===== EXERCISE INPUTS

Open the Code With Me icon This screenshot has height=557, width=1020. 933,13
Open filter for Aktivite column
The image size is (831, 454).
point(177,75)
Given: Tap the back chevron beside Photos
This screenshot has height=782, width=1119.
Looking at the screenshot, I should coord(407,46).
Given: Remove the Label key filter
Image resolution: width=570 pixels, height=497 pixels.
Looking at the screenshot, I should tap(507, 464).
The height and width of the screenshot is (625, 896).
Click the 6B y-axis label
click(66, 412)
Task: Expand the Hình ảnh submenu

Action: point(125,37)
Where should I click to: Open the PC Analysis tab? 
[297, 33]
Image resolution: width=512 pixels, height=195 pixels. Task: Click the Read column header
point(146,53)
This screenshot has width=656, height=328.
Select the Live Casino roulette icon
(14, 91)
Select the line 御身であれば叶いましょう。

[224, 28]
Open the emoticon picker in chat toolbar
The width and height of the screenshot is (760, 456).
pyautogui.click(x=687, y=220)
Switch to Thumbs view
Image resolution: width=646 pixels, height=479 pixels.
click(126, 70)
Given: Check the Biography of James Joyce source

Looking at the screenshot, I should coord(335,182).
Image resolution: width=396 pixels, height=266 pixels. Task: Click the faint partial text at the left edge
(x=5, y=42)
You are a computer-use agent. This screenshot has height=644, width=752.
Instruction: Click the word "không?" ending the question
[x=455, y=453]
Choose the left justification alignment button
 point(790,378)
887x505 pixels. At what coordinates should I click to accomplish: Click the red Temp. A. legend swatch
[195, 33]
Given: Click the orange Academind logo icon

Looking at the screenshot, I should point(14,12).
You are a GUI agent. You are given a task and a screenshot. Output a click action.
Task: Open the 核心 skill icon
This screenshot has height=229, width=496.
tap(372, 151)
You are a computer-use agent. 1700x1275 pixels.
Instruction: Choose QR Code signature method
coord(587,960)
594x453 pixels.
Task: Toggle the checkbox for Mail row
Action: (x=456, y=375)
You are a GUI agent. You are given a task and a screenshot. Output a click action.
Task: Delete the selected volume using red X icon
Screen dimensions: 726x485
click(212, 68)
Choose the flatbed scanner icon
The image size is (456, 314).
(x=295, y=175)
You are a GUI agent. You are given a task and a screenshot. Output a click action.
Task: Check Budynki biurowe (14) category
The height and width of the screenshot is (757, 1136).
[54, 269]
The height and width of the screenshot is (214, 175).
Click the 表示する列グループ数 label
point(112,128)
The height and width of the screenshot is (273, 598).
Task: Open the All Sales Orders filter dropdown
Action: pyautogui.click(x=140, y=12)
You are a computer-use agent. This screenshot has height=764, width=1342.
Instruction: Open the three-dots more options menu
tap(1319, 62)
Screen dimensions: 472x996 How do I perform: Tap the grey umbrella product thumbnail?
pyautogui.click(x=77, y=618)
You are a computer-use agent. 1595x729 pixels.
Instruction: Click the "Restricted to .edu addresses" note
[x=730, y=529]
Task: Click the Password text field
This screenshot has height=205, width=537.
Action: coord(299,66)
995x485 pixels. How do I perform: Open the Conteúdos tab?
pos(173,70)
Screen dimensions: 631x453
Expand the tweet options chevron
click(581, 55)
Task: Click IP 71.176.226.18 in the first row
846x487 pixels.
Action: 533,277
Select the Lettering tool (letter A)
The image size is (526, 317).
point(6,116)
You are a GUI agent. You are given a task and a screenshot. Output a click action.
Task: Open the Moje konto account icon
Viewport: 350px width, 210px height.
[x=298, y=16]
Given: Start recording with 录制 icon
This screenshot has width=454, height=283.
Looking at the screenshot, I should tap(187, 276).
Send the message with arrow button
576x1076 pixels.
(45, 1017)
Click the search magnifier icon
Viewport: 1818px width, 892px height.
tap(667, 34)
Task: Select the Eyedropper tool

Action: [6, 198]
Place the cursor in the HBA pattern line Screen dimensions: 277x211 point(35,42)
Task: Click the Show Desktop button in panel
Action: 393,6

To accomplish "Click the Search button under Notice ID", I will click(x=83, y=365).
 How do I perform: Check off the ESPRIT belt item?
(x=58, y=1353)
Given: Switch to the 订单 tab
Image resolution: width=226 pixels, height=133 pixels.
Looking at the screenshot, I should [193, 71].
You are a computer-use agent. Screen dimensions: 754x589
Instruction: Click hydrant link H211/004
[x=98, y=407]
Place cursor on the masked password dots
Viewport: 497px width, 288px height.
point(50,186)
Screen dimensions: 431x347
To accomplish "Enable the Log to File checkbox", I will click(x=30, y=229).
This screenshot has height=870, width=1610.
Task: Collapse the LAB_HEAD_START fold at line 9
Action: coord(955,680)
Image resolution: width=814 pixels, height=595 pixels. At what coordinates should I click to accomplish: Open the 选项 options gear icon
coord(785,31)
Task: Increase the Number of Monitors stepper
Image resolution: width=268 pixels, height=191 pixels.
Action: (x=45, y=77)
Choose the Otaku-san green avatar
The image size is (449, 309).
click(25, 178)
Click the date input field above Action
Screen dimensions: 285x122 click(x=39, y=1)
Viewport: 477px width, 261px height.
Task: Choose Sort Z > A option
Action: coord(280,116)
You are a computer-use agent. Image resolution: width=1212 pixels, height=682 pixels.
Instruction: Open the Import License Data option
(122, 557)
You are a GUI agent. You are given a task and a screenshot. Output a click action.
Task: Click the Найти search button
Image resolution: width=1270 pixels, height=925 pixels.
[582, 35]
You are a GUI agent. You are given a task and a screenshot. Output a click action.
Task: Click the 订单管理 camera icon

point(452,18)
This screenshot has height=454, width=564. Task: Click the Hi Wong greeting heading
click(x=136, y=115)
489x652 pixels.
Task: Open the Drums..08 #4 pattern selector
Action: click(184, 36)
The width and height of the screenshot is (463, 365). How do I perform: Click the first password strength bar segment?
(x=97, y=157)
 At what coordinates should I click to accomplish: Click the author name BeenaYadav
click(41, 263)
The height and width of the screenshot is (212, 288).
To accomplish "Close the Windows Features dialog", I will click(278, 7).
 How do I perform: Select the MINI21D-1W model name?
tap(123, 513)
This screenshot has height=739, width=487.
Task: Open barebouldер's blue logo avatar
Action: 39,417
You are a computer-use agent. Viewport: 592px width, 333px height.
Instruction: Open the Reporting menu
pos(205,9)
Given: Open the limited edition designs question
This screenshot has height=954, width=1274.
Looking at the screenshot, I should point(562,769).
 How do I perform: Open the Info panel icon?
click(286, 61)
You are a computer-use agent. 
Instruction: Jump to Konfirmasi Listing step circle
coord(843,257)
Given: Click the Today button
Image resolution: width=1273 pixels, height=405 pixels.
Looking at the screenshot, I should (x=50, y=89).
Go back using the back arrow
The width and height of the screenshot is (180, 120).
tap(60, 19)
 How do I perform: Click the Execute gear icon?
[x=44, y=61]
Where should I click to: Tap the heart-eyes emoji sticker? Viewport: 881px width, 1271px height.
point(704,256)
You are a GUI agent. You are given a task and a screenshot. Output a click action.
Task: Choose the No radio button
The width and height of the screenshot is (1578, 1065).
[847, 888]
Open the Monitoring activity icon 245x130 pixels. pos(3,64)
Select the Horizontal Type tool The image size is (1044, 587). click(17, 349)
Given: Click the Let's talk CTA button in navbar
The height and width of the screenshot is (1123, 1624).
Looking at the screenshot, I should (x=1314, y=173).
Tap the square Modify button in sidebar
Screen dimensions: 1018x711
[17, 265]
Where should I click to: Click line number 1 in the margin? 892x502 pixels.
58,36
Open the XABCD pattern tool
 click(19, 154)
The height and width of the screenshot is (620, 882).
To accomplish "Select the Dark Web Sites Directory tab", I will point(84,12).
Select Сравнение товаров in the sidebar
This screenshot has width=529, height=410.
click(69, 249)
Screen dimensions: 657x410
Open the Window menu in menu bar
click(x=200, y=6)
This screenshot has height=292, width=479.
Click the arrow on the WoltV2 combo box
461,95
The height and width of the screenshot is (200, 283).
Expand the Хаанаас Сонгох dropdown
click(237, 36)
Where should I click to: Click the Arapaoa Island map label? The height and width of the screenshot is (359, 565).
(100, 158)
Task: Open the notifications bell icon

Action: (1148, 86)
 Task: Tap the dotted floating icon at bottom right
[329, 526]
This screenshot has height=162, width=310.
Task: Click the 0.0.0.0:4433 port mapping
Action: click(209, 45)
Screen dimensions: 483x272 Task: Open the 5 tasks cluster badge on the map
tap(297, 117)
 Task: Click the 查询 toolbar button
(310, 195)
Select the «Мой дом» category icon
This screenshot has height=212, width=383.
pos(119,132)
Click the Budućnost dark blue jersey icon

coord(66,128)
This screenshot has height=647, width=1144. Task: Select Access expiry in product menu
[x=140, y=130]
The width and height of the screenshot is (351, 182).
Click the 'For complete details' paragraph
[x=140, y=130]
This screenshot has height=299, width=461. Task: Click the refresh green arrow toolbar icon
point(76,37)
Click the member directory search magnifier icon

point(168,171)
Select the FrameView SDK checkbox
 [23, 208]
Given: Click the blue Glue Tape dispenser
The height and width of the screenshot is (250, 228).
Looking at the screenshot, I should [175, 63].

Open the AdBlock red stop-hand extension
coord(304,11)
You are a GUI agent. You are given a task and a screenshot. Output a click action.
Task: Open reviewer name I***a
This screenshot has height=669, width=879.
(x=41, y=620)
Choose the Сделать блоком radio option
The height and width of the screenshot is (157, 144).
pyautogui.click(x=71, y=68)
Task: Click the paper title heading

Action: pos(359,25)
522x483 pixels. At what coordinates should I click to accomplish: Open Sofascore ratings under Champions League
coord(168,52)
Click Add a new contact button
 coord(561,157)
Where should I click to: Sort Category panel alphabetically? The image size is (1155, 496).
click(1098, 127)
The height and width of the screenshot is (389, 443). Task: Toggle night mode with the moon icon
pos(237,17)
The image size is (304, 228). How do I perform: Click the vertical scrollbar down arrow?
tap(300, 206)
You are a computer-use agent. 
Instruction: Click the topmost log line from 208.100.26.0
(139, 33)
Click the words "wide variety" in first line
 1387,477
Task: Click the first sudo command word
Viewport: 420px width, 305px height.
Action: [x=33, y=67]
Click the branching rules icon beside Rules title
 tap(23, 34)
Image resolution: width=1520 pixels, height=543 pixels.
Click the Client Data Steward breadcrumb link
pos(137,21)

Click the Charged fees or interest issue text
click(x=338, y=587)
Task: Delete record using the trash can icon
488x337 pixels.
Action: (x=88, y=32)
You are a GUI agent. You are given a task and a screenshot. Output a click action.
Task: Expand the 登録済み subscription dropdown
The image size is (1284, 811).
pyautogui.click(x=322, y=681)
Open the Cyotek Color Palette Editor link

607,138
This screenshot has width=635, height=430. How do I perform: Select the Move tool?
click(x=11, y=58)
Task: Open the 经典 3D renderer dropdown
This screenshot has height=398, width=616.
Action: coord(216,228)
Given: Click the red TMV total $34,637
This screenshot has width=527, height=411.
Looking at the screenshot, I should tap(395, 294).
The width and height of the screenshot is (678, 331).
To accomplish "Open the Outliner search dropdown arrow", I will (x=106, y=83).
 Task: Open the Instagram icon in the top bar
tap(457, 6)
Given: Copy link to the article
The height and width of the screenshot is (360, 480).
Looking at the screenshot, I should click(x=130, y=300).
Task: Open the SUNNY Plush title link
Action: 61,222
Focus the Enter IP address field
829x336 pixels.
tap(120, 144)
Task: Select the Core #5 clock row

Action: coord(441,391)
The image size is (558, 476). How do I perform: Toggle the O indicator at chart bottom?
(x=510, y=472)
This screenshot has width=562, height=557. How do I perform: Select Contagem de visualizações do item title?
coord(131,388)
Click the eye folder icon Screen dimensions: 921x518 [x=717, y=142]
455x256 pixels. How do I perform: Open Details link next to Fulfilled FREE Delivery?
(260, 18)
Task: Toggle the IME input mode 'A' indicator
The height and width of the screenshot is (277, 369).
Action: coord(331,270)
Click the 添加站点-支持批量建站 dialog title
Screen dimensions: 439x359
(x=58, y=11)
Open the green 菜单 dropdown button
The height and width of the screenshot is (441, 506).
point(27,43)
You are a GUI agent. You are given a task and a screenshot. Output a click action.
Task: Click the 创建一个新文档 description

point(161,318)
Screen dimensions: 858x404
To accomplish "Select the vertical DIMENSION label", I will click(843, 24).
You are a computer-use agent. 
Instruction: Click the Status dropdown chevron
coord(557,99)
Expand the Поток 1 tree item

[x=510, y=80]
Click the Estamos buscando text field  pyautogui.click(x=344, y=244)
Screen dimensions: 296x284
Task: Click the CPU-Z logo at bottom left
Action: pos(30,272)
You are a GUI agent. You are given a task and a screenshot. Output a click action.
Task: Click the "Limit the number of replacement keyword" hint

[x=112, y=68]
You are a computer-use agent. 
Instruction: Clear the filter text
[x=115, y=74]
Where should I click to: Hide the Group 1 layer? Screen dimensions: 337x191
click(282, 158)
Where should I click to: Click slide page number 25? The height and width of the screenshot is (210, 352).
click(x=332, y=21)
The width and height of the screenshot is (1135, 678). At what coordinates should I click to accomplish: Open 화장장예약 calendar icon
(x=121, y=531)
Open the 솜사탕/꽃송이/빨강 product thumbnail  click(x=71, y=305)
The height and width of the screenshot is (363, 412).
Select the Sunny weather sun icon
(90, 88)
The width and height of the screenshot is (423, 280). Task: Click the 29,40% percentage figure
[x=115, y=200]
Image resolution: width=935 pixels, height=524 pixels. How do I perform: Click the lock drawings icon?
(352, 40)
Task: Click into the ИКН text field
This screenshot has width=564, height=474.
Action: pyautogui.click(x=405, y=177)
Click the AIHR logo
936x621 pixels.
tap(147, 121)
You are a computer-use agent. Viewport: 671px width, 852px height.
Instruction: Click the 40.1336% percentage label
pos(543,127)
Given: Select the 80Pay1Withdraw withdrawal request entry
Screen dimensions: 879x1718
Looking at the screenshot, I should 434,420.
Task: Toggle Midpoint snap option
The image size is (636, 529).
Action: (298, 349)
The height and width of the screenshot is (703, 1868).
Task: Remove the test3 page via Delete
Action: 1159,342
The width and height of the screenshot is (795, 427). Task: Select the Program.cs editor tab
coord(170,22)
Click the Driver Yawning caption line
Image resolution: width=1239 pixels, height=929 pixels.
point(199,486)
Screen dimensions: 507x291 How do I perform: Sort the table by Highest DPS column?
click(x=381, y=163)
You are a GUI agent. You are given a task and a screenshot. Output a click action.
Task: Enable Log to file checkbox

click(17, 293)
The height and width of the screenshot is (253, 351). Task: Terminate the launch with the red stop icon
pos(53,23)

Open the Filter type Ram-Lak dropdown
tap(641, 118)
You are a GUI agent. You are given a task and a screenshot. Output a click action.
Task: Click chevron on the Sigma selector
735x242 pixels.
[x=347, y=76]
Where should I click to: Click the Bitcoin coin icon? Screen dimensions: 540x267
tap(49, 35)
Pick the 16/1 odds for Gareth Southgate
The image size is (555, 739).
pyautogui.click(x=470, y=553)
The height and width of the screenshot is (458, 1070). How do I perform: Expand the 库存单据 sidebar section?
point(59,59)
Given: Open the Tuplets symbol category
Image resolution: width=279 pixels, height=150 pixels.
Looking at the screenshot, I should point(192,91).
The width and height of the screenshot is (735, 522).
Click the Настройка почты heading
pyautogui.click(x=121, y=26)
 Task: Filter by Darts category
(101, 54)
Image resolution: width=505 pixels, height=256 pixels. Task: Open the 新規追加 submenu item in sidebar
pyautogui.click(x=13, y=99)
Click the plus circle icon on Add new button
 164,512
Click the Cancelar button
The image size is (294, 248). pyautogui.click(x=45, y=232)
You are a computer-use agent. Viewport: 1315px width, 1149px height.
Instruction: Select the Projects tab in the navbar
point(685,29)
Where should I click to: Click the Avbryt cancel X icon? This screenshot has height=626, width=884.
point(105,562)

==========

### WHAT TO DO
Return each full line of the entries that contains the word "dialog".

### TASK RESULT
To accomplish "Close the Windows Features dialog", I will click(278, 7).
Click the 添加站点-支持批量建站 dialog title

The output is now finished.